“Il Resto è Rumore” è una rubrica che si occuperà di concerti, ma non di recensioni e date, bensì avrà l’ambizioso obiettivo di fare il punto sulla situazione della musica dal vivo in Italia. Lo sguardo, o meglio le orecchie, saranno puntate sulla qualità dell’offerta: gli spazi, i locali, la qualità del suono, la disponibilità delle istituzioni, il costo dei biglietti, gli artisti, e qualsiasi cosa influisca sulla buona riuscita di un evento.
Attraverso interviste agli addetti ai lavori e articoli di analisi, si cercherà di tracciare un quadro che sia il più ampio possibile sullo stato di salute del “Live”. La rubrica ospiterà molte voci diverse, molti punti di vista diversi, per sentire da ogni angolo quali sono i problemi, i rapporti fra le parti, dove si può migliorare, per poter dare suggerimenti e fare proposte.

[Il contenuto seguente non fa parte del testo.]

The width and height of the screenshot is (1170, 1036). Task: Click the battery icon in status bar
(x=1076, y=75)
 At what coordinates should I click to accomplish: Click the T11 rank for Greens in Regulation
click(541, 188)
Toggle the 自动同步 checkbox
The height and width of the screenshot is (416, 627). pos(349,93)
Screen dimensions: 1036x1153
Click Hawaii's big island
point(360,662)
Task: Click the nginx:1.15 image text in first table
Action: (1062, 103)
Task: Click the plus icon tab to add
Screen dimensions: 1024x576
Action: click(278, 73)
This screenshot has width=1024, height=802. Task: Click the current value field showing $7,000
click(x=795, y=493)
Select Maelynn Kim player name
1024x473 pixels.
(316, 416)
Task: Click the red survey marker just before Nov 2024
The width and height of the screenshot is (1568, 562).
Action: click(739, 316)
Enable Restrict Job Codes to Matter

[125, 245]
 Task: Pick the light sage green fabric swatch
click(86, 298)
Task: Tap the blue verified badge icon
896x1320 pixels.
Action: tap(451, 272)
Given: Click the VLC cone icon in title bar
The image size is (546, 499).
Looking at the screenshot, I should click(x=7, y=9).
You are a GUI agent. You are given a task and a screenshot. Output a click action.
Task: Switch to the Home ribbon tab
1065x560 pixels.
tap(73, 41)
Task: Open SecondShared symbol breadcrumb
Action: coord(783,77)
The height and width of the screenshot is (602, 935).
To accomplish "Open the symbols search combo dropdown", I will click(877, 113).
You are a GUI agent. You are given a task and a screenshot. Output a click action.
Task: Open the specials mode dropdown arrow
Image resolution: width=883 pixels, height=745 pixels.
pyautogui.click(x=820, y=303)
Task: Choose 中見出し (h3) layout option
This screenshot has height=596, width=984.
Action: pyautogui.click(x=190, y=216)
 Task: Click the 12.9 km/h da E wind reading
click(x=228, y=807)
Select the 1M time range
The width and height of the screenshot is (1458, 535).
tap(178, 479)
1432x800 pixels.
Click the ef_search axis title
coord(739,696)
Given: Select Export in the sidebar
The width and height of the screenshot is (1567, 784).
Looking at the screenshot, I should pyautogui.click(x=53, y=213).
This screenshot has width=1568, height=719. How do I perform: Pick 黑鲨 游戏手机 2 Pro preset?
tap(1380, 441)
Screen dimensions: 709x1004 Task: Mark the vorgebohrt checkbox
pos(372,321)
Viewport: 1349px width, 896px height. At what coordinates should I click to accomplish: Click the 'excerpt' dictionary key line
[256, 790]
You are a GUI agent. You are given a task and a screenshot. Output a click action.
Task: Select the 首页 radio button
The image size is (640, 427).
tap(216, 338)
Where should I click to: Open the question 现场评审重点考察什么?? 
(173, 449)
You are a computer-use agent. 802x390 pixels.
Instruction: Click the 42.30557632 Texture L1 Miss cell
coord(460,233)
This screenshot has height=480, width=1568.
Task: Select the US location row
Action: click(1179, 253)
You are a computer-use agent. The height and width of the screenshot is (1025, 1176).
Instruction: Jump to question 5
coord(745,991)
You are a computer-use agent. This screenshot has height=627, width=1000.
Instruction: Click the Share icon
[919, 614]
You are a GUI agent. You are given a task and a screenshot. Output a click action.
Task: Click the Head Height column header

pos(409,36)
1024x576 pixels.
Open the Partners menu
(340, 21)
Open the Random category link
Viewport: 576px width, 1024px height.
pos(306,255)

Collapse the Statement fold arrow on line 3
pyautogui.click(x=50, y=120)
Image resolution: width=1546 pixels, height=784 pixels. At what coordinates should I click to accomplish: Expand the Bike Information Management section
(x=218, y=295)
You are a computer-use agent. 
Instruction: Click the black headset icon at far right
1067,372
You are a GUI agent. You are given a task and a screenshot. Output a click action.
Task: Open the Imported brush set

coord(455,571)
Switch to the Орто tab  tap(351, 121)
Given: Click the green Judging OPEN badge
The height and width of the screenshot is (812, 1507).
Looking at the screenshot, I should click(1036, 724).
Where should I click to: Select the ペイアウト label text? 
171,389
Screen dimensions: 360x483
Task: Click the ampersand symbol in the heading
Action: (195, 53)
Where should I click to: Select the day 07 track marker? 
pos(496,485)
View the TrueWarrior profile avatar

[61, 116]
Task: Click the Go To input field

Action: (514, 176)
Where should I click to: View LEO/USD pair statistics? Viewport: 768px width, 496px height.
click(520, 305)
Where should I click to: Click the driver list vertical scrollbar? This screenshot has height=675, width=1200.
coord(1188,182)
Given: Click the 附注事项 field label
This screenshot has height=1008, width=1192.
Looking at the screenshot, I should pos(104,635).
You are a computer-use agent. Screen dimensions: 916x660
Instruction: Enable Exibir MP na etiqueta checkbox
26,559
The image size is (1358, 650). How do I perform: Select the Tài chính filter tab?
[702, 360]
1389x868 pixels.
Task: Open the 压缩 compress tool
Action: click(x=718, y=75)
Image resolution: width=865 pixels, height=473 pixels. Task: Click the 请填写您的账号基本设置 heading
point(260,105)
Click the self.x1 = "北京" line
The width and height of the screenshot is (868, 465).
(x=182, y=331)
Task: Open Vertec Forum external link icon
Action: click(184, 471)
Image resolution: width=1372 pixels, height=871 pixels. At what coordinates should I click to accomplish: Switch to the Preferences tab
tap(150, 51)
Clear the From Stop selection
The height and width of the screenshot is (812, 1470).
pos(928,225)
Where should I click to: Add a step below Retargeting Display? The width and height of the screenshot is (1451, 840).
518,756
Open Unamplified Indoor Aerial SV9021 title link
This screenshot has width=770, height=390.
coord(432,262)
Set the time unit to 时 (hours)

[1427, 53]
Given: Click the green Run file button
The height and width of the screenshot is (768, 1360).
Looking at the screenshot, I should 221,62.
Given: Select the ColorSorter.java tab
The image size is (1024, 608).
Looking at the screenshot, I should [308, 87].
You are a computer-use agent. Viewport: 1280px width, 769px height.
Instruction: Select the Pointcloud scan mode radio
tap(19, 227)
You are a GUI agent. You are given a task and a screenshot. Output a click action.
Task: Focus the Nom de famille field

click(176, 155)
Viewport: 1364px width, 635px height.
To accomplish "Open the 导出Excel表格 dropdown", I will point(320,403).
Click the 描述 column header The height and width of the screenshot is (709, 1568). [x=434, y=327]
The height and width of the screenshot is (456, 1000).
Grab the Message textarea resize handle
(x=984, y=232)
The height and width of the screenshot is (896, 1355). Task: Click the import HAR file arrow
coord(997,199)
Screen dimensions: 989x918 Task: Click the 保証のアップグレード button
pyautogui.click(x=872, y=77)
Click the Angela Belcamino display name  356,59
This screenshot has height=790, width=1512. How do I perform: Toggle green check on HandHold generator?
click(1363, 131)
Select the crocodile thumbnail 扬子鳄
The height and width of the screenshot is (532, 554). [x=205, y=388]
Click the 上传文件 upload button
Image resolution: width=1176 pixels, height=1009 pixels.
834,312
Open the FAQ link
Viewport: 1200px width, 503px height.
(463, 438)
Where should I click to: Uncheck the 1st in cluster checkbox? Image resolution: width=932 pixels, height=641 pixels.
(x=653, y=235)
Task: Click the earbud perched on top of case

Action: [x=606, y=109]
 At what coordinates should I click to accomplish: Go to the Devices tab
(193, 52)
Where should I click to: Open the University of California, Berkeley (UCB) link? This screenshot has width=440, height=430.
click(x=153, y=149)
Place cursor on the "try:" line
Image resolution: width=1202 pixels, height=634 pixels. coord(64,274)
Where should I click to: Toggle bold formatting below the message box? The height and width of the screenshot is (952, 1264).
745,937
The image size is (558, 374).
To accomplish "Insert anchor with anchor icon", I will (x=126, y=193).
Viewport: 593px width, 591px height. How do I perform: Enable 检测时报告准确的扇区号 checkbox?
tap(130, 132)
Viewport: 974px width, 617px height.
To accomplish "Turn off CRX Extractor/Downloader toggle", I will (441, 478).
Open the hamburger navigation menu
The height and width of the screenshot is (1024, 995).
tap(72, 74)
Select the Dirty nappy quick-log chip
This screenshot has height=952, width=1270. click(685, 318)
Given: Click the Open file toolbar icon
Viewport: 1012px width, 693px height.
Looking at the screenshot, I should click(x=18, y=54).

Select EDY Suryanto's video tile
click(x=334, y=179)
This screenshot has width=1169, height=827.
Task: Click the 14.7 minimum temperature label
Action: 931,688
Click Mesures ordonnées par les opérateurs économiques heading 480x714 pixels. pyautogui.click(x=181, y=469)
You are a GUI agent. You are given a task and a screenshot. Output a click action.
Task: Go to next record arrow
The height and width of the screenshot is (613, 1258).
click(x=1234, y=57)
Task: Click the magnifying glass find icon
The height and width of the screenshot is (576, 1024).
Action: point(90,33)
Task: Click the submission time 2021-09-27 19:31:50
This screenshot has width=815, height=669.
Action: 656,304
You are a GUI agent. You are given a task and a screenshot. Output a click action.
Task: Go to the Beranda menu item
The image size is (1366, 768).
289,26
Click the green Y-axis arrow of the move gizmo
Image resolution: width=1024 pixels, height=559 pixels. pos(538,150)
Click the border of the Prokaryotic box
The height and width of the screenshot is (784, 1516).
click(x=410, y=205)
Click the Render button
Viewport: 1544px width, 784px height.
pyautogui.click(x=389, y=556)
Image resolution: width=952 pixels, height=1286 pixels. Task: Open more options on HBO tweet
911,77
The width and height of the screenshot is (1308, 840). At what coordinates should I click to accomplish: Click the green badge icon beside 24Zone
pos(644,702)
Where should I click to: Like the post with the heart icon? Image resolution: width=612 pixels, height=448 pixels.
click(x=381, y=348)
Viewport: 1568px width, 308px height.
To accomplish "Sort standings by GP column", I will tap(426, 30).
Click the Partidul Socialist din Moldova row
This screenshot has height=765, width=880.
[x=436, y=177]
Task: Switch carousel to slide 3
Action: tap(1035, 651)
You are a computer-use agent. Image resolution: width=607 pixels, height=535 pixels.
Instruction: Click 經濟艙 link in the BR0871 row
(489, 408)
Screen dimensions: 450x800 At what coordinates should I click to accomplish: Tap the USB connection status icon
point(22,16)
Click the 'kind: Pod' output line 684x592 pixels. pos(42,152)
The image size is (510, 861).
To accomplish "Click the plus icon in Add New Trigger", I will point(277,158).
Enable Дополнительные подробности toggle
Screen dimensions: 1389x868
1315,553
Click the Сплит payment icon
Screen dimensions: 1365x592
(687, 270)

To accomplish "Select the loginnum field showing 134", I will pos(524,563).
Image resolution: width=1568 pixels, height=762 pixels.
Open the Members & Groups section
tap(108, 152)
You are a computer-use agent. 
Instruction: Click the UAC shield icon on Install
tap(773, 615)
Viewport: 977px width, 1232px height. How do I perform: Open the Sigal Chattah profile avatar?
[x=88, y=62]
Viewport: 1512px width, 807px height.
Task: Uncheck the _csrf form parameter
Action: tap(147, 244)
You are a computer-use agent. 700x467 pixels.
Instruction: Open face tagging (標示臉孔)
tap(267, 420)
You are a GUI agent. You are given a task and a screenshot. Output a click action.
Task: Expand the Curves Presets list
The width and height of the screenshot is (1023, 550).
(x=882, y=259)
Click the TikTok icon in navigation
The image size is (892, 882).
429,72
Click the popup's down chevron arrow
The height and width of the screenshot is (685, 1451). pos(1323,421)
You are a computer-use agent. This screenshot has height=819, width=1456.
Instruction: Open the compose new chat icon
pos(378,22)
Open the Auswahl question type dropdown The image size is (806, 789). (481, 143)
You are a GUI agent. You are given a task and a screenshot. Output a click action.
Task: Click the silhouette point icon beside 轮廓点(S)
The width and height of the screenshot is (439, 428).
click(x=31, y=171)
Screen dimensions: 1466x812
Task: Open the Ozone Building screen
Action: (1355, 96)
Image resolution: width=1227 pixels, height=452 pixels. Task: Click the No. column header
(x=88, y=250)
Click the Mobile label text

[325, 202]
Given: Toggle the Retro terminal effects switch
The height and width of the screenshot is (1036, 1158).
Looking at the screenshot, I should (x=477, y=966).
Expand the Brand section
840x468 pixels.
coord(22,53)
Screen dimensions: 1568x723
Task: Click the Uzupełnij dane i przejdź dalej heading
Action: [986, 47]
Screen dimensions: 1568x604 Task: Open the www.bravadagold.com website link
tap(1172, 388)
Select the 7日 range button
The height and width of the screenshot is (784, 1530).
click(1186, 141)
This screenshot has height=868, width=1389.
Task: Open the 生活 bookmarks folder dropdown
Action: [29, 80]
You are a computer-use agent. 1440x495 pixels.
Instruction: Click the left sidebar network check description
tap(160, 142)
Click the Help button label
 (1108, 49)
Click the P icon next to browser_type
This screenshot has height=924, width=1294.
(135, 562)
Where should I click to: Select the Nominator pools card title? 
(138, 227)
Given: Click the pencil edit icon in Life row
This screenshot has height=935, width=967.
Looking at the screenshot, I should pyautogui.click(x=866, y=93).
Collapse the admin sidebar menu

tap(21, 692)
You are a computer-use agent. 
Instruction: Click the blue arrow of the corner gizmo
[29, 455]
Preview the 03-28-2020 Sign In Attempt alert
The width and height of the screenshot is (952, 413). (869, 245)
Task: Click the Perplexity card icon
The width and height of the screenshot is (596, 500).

Ma la parte più importante dei concerti è il pubblico, per questo una grande fetta per la buona riuscita di questa rubrica spetta a voi, voi che andate ai concerti, voi che ascoltate musica, voi che leggete. Le vostre segnalazioni, i vostri commenti sono importantissimi per poter mettere a fuoco i reali problemi che affliggono il popolo dei concerti, ogni tipo di concerto, da quello dei vostri amici nel piccolo locale di provincia, al grande festival.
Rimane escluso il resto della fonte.